EXERCISE BRIEF> Retype the listing below word for word, omitting the pictures.

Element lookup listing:
──────────────────────────────
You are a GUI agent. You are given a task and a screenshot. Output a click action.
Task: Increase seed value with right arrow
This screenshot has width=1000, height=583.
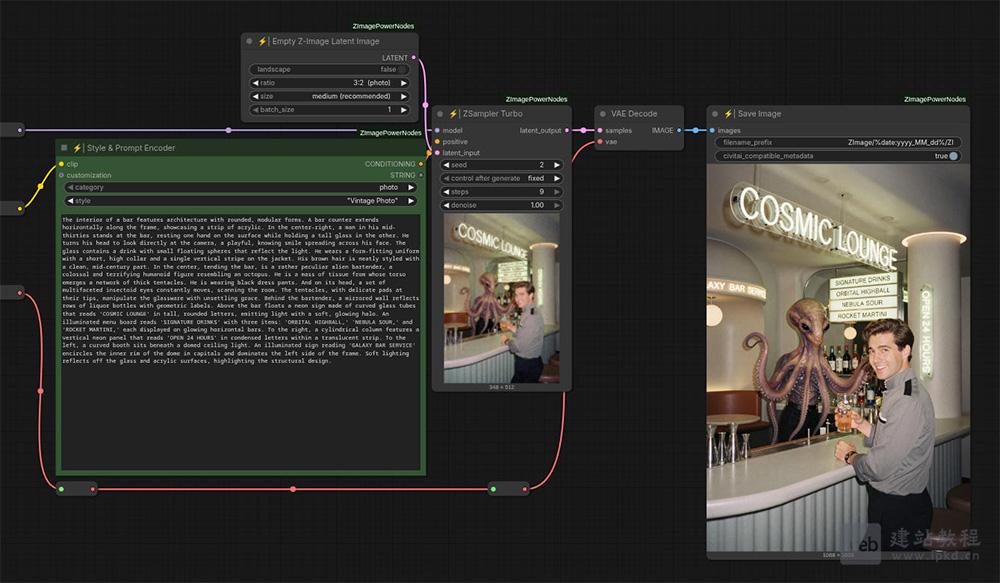click(x=558, y=165)
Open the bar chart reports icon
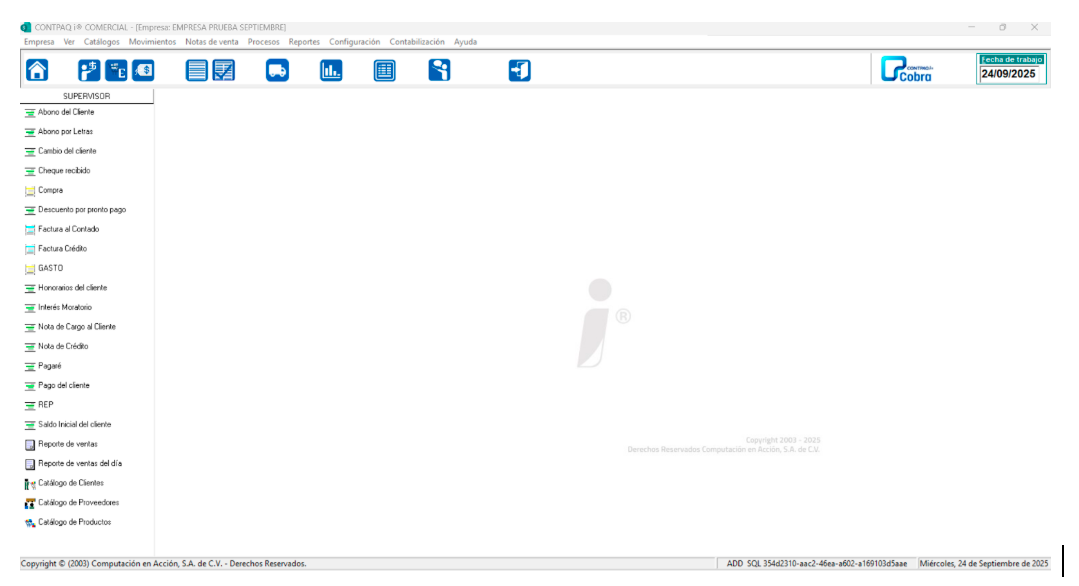 coord(331,70)
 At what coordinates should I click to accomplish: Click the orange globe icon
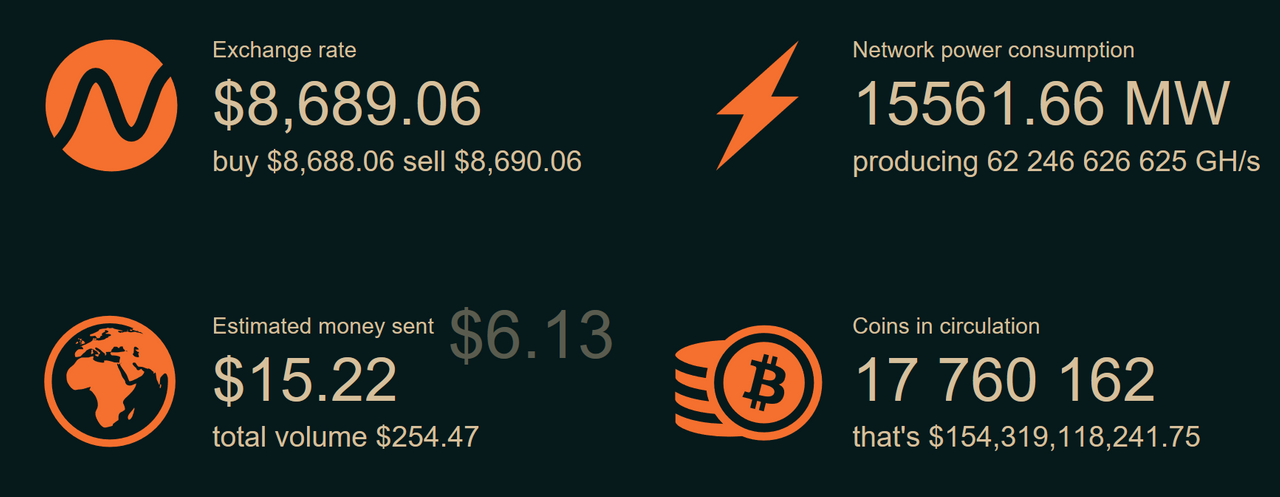(x=111, y=381)
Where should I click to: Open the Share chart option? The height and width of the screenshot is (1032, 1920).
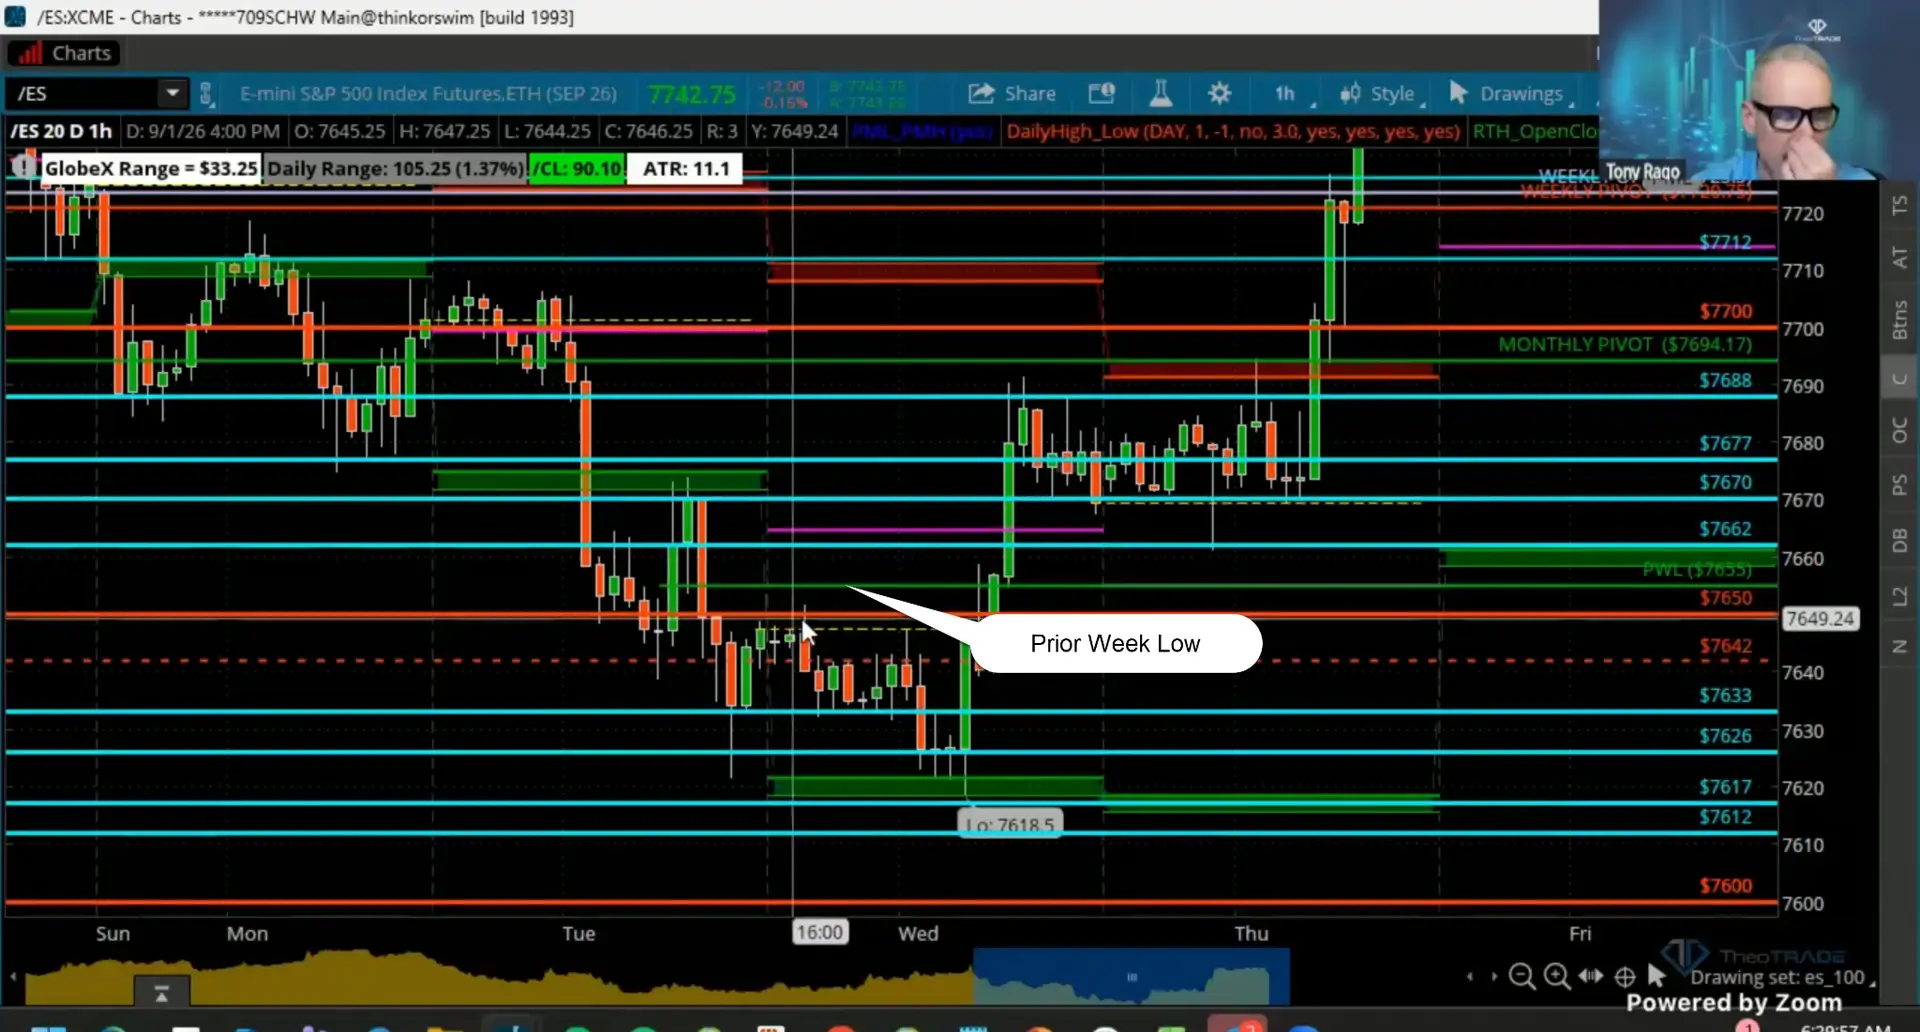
──────────────────────────────
REPLY TO THE EXERCISE>
You are a GUI agent. You are given a task and a screenshot. Output a click action.
Task: Increase seed value with right arrow
This screenshot has width=1000, height=583.
click(x=558, y=165)
Open the bar chart reports icon
 coord(331,70)
 At what coordinates should I click to accomplish: Click the orange globe icon
(x=111, y=381)
Where should I click to: Open the Share chart option? The height and width of the screenshot is (1032, 1920).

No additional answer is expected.